In 1963, the developer transferred all remaining portions of the tract, including the Gunby property, to Rossee, in a deed without any reference to or reservation of riparian rights, but with a reference to the earlier subdivision plat and calling to the waterfront. In 1972, Rossee subsequently conveyed to Jones by deed without reference to or reservation of riparian rights, and in 1991, Jones conveyed to Gunby in like fashion. Meanwhile, the developer conveyed all its remaining property rights to OSPIA, stating in part (emphasis added):
WHEREAS, The Severna Company now desires to convey the hereinafter described property and riparian rights thereto to the Anne Arundel County Planning And Zoning Officer, in trust, to be immediately conveyed to the Olde Severna Park Improvement Association, Inc., the community association representing the lot owners of Severna Park.

In the suits, the judge, faced with duelling opinions by title abstractors, found by a preponderance of evidence that the developer had intended to reserve riparian rights for the reciprocal use of the owners, and granted summary judgment in favor of OSPIA and against Gunby.

In a very lengthy opinion, with extensive quotations from the documents and testimony below, as well as the arguments of the parties and the decision below, Judge Hollander rebuffed Gunby's first challenge to the summary judgment granted below, noting that the parties had agreed that there was no dispute of any material fact below, and that the parties' dispute as to the developer's intent did not create one, so the matter could be resolved on the documents presented below.

The judge then turned to a consideration of whether the trial judge correctly applied the law to the uncontested facts, first noting that the presumption is that a conveyance of land bordering or calling to the waterfront does convey the riparian rights even without explicit grant, unless those rights were clearly reserved in the deed or had earlier been severed from the fee. Moreover, such reservations are narrowly construed.
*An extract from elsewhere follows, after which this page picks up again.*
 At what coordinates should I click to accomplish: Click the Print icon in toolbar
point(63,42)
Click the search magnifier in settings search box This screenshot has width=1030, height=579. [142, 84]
After lengthy consideration of cases dealing with analogous situations, the judge found that the trial court had erred in interpreting the effect of the last sentence of the note on the 1931 plat, finding rather that the reservation of riparian rights in the note was intended to only apply to such rights appurtenant to the roads, alleys, streets and parks in the subdivision that had been dedicated, in the preceding sentences, to the use of the owners in the subdivision, and not riparian rights generally. Moreover, the simple reference to the plat in the Rossee deed was not sufficient to overcome the presumption in favor of conveyance of riparian rights, since such reservations are to be strictly construed against the grantor.

Since the judge found the trial court had erred in deciding Gunby did not have riparian rights, it found the trial court had also erred in deciding the MDE license was improperly granted. Consequently, the judge vacated the judgments below, and remanded the case for consideration of OSPIA's other statutory and regulatory challenges to the license, which in light of the riparian rights resolution below, had not yet been considered.

The opinion is available in PDF format.